Zurück zum Gespann, ein Anruf bei Linnekuhl („Ja, Sie können sofort kommen“), Schiff wieder am Trailer festbinden und ab zum nächsten Kran. Dort läuft alles wie geschmiert! Große Erleichterung bei der Besatzung.
Unter E-Motor machen wir uns auf den Weg nach Hagenburg, halten einen ordentlichen Abstand zum Badestrand der Steinhuder Badeinsel und laufen nur kurze Zeit später mit Schwung auf die Sandbank. Erste Anzeichen in Form von starken Ruckbewegungen des Ruders, werden von der Skipperin leider nicht richtig interpretiert.
Die Versuche, mit Paddel, Peekhaken und E-Motor-Quälen, sich irgendwie aus der misslichen Lage zu befreien, scheitern. Auf freier Wildbahn Mast stellen und Segel setzen, versuchen wir gar nicht erst. Stattdessen versuchen wir, mittels international anerkannter Notfallsignale (aufs Deck stellen und die Arme seitlich vom Körper weggestreckt auf und ab bewegen) die in Sichtweite vorbeifahrenden Motorboote – mindestens fünf – auf uns aufmerksam zu machen. Ohne Erfolg: wir werden schlicht ignoriert!

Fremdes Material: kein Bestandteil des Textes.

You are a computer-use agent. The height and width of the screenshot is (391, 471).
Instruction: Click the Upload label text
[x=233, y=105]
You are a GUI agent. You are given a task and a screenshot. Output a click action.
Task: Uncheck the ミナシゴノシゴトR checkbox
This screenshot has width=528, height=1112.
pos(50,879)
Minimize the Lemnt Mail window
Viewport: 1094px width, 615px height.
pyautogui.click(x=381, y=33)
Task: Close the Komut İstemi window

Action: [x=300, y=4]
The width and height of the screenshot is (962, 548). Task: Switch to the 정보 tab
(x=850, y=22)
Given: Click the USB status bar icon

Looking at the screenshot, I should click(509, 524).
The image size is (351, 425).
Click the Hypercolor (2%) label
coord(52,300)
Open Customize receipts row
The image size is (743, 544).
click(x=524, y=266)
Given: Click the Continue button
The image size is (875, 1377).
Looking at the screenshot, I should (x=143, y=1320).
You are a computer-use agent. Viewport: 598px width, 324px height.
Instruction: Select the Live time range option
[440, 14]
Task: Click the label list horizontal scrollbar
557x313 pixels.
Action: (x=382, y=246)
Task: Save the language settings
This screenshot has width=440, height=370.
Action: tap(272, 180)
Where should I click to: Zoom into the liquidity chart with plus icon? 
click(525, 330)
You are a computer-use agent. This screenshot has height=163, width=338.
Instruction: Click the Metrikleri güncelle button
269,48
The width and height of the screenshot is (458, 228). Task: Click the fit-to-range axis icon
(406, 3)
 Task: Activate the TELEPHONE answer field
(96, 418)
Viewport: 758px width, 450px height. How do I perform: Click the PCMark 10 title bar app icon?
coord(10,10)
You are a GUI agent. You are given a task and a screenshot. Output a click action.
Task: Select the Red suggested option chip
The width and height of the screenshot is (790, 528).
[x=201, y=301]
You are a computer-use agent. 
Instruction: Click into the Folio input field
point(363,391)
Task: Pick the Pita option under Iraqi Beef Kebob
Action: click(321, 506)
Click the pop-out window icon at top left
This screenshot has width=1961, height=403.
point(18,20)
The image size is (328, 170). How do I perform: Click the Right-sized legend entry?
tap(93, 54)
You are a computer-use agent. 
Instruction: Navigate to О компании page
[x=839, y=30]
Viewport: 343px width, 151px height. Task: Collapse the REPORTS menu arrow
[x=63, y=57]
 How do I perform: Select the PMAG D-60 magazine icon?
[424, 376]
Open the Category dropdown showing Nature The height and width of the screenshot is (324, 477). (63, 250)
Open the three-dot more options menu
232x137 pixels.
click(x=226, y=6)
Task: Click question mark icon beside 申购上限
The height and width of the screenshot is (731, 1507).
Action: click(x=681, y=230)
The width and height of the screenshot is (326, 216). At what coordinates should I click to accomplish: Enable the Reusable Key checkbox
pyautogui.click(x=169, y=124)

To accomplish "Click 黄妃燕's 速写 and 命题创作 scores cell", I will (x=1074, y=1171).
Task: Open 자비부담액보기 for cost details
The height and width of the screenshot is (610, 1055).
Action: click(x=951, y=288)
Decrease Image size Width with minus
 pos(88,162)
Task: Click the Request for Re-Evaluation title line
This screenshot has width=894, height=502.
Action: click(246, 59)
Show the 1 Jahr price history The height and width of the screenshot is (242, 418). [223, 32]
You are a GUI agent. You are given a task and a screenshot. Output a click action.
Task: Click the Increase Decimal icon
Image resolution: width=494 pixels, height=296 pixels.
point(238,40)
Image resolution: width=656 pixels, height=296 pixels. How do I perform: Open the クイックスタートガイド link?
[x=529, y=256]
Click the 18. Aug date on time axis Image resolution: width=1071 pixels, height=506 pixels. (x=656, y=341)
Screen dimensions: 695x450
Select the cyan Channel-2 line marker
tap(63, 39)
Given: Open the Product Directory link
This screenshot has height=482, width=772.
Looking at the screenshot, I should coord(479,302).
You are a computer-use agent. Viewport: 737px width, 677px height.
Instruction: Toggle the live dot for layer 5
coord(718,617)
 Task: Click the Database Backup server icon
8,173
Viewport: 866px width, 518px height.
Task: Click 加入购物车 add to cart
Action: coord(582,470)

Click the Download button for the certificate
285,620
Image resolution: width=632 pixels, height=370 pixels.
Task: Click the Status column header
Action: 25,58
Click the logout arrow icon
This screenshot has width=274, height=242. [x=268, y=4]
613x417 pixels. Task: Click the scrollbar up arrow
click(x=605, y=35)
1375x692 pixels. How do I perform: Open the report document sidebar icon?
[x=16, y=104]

Ratlosigkeit macht sich bei der Besatzung breit. Aufkommende Panikattacken werden mit Blick auf das schöne Wetter und die im Zweifelsfall schwimmend leicht zu erreichende Badeinsel unterdrückt. Dann die rettende Idee: Anruf beim Club- und Vorstandskollegen Frank, der uns empfiehlt, die Steinhuder Personenschiffer zu alarmieren, und der auch gleich noch ein paar Telefonnummern übermittelt. Und falls das alles nicht klappt, dann unbedingt wieder melden!
Glücklicherweise erreichen wir diesmal nicht nur eine Mailbox, sondern tatsächlich eine Dame, die auf meine Schilderung unserer Notlage hin leicht schnippisch erklärt, dass sie nicht sagen kann, ob „das heute noch was wird mit dem Abschleppen“. Da ist er nun: einer der wenigen Momente in meinem Leben, wo ich tatsächlich sprachlos bin. Doch – Neptun sei Dank – höre ich, dass im Hintergrund bereits einer der Auswandererkapitäne gezielt nachfragt und schließlich ganz freundlich anbietet, sich auf den Weg zu uns zu machen. „Kostet aber 50 €“ – „Ja, kein Problem – die sollen sie haben“ – „Okay, bin in 20 Minuten bei Ihnen“.
In der Wartezeit fragen uns dann tatsächlich zwei des Wegs kommende Wassersportler, ob sie uns irgendwie helfen können: ein Katamaran-Fahrer und ein Stand-Up-Paddler. Die können uns zwar nicht wirklich helfen, aber immerhin fragen sie.
Der Auswandererkapitän hat schon eine gewisse Routine im Abschleppen gestrandeter Segelboote – das Abschleppen läuft also völlig problemlos und so erreichen wir rückwärts im Schlepptau glücklich unseren Heimathafen.
Zum Abschluss stellen sich nun zwei Fragen: warum ist diese blöde Sandbank eigentlich nicht mit Untiefentonnen gekennzeichnet und was wäre gewesen, wenn man sich tatsächlich in einer Notlage befunden hätte, in der mehrfaches Telefonieren und längeres Warten keine Option gewesen wäre. Die Tatsache, dass alle in der Nähe befindlichen Motorboote uns komplett ignoriert haben, stimmt mich mindestens nachdenklich.